## Exercise tasks
(a) In the text on Port Moresby, how many beds did the Maternity Unit at Port Moresby General close?
(b) Copy the text on Port Moresby word for word between "I thought I" and "poverty stricken city).", inclusive.
====== Reading passage ======
A Birth Story

 

Recently the Maternity Unit at Port Moresby General closed 70 of its 100 beds indefinitely and without warning “for renovations” and suggested that women make alternative arrangements.

The Maternity Unit births an average of 100 babies a week or a baby every 2 hours.

One of our security men and his wife are due to have a baby and last week at 11pm he knocked on my door to tell me his wife was in labour and the Taxi wouldn’t come to where they live which is way out of town. So I took them in my van to the hospital. I didn’t think she was in actual labour but I couldn’t take the chance of her having a baby where she lives.

When we got there dad was only allowed to take her into the unit and not stay but could return at 2pm the next day during visiting hours. They did not allow a support person for the mother, nor was any doctor available.

As I waited at the van another Ute pulled up with a lady in the back giving birth. I couldn’t get her out of the truck and then her waters broke. She then calmly pushed out a wee scrap of a baby girl. My gloves were two sandwich bags and her sheet was what our babies in the Children’s Program sit on so I knew it was clean. I wrapped this baby in the father’s T-shirt turned inside out for warmth. I then wrote birth details on a tissue and pinned it to mums dress. Dad ran and got a wobbly wheelchair with a flat tyre and we raced mum cuddling the baby (still attached to its placenta!) into the ward.

This lady began bleeding lots and with no staff there, I went into midwife mode demanding the things I needed to arrest the bleeding, birthed the placenta, put the baby in mum’s arms, and said what I say to every baby “Hello baby. Jesus loves you” and I left.

I thought I was at the hospital for our security man’s child, but God had other plans, positioning me to help this other woman (I still don’t know her name) who may have died without attendant care.

I love the opportunities that working with the Gateway Children’s Fund gives me to show people God’s goodness.

 

 

Little Miracles

 

A little boy called Morris attends kids club at the Boroko Project and had a terribly infected TB wound. When we went to hospital with his parents for pre admission we were told that there was no bed, unless we paid ‘big money’ (not unusual in this poverty stricken city).

So we spoke directly to the head of paediatrics to explain the urgency of things. After a while Morris got his bed for free and had his operation the next day. He came home two days later and was in Sunday School at church with his teenage sister the following Sunday. He has now seen a TB specialist for follow up treatment.

Morris’ father asked us if he could help us personally in some way for our kindness. He was sorry he had no money, just enough for food. If he had a job “he would not be so useless”. We told him that we are all precious to God and that He loves us even in difficult times. "It is better to question God than turn away from Him for He is the only one with all the answers".

The help we gave to Morris was a way for God to show him and his family that He cares very much about each of us.

Morris’ dad asked us to thank the Gateway Children’s Fund who provide money for medicine.
====== Collected material ======
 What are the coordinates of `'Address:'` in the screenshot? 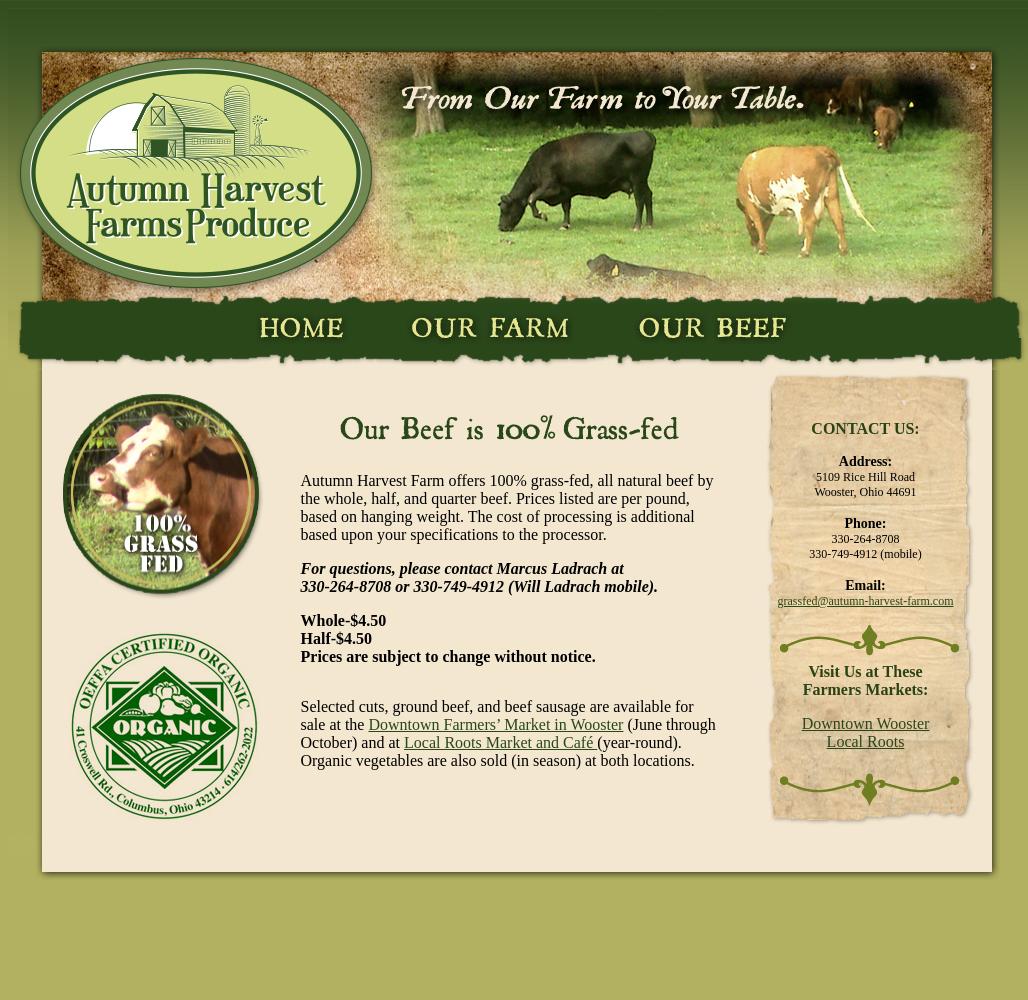 It's located at (863, 460).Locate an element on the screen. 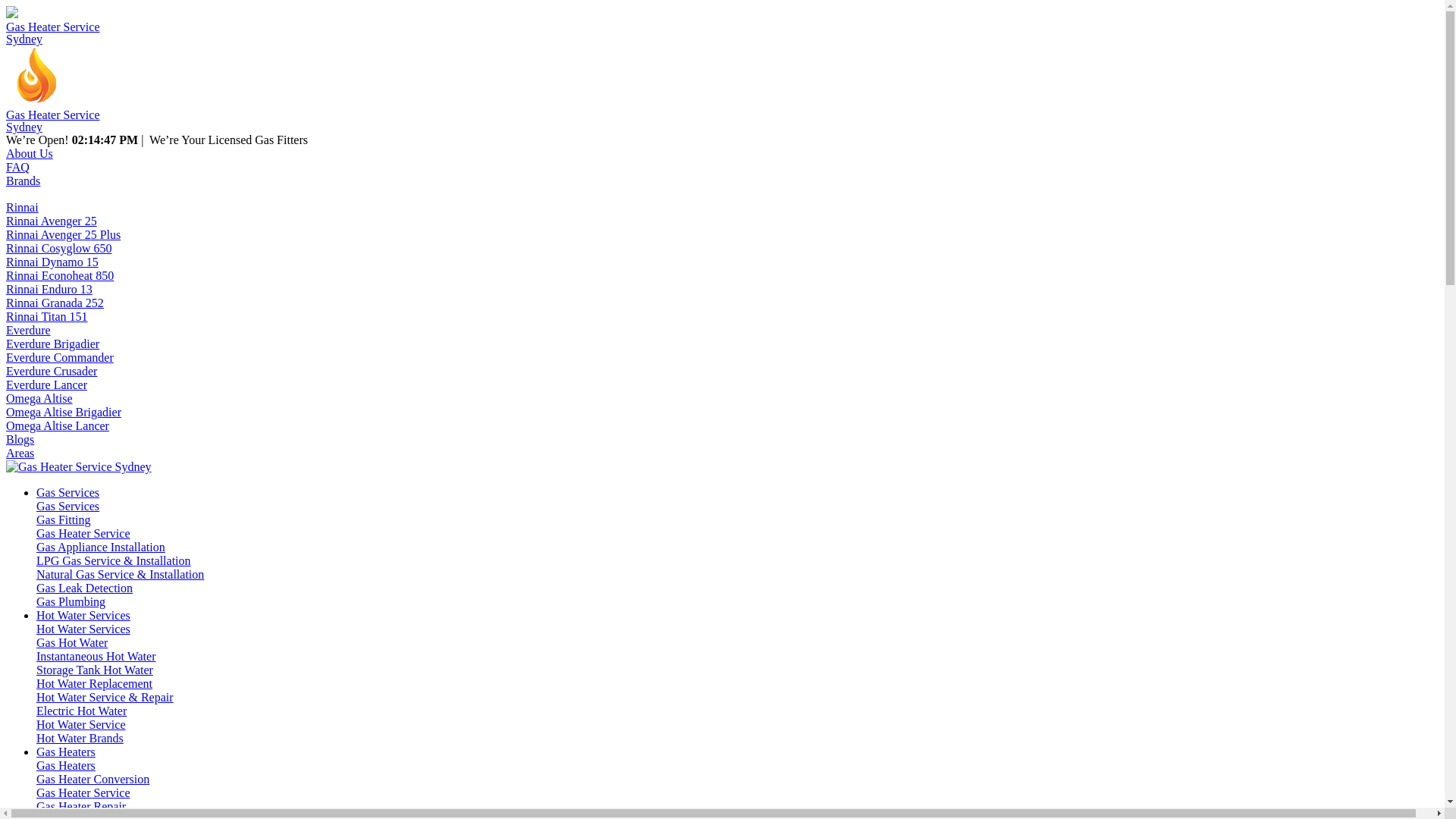 The width and height of the screenshot is (1456, 819). 'Rinnai Granada 252' is located at coordinates (55, 303).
======
## Answers by item
(a) 70 of its 100 beds.

(b)
I thought I was at the hospital for our security man’s child, but God had other plans, positioning me to help this other woman (I still don’t know her name) who may have died without attendant care.

I love the opportunities that working with the Gateway Children’s Fund gives me to show people God’s goodness.

 

 

Little Miracles

 

A little boy called Morris attends kids club at the Boroko Project and had a terribly infected TB wound. When we went to hospital with his parents for pre admission we were told that there was no bed, unless we paid ‘big money’ (not unusual in this poverty stricken city).